A group of Yale faculty and students is currently racing to be the first to detect dark matter.

Scientists began the cooling process of the Large Underground Xenon experiment’s ultrasensitive dark matter detector on Jan. 24. Run in a facility nearly a mile below the Black Hills of South Dakota, the LUX experiment is a collaboration among 16 institutions, including Yale. The cooling of the LUX’s particle detector — the largest to date — is a major step in the experiment’s goal of detecting dark matter. The dark matter detector, a titanium cylinder approximately the size of a phone booth, is housed in a stainless steel water tank that holds 70,000 gallons of deionized water.

“It’s a huge scientific goal to be able to detect dark matter,” said Yale professor and LUX co-spokesman Dan McKinsey. “If we succeed, it would be revolutionary.”
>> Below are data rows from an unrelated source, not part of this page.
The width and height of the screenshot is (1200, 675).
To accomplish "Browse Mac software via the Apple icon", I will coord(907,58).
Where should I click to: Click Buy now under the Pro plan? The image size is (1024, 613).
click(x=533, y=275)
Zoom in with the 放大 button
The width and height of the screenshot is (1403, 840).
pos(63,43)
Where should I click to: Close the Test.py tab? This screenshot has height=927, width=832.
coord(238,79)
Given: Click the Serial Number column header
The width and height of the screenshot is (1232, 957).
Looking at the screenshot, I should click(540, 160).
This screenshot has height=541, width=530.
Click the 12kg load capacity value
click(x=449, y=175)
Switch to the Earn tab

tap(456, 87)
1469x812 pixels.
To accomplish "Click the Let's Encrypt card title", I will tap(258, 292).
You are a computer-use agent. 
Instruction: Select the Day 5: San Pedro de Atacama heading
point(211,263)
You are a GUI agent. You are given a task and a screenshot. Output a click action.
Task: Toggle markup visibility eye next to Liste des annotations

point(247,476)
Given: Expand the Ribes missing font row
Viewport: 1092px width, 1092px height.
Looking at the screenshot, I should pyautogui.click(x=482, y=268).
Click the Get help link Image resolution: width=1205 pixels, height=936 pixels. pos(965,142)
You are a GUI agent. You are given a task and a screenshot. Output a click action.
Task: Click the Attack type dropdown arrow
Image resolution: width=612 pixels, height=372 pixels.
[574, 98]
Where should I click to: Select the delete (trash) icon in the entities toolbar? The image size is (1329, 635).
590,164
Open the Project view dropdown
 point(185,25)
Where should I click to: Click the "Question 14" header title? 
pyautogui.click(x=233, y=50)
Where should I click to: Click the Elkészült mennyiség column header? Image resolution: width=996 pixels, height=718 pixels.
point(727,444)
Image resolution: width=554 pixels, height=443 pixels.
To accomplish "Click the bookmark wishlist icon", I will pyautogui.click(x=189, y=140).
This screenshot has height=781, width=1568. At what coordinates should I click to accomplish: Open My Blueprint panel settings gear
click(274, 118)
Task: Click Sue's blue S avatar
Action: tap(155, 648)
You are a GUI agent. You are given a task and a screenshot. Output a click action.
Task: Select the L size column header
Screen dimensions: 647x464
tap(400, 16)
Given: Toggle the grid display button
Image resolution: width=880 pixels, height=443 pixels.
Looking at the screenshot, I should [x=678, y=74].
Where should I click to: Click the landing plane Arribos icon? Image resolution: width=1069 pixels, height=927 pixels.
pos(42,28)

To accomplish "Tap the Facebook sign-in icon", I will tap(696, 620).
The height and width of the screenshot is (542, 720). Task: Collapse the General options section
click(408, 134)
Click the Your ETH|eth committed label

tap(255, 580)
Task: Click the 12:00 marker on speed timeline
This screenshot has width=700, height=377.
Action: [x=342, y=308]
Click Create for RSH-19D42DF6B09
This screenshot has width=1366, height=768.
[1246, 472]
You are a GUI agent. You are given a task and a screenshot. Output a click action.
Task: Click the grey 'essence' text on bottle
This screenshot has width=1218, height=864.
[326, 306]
Although dark matter particles have never been directly detected, dark matter is commonly accepted to comprise most of the universe’s mass. Theories suggest galaxies rotate much slower than expected for their given mass, suggesting the presence of undetected matter that slows the speed of rotation, said Masahiro Morii, a physics professor at Harvard and former collaborator on the LUX experiment. McKinsey said the LUX experiment aims to test these theories by looking for evidence of existence of dark matter particles, also known as WIMPs. These WIMPs, or weakly interacting massive particles, are detected through their collisions with nuclei of atoms — in this case, xenon atoms.

The LUX detector contains xenon and photomultiplier tubes that alert researchers to the presence of light. If a WIMP bumps into a xenon atom, the collision will produce two flashes of light. The first is at the point of impact, and the second is caused by electrons released during the collision. A comparison of the two flashes will determine whether or not the particle is dark matter.

Accurate identification of dark matter requires that the detector be shielded from radiation from rocks, the sun and the earth. This radiation releases neutrons that would interfere with the experiment, resulting in false positive identification of a moving particle as dark matter.

“At worst case, a cosmic ray can split a nucleus and release a neutron that would behave like dark matter,” McKinsey said. Running the experiment in an underground water tank shields the detector from the bulk of radiation and interference.

The experiment is currently in its calibration stage to ensure both that the detector is highly sensitive and that the electronics and operating systems function with minimal interference. Ethan Bernard, a physics research assistant who joined the experiment in 2010, said that this calibration will ensure that the system “picks up signals we want it to pick up and ignores signals we want it to ignore.” The team began collecting data earlier this month and expected to run the experiment for at least a year.

Although the LUX experiment is among the most technologically sensitive of those currently under way, no one can say if the actual detection of dark matter will occur. McKinsey said these collisions are very rare, occurring perhaps once per month or even year.

“It’s an experiment,” Morii said. “You can get lucky, or you can go home empty-handed. You just have to keep experimenting.”

The LUX experiment is currently in competition with other efforts under way to detect dark matter in Canada, Italy and China.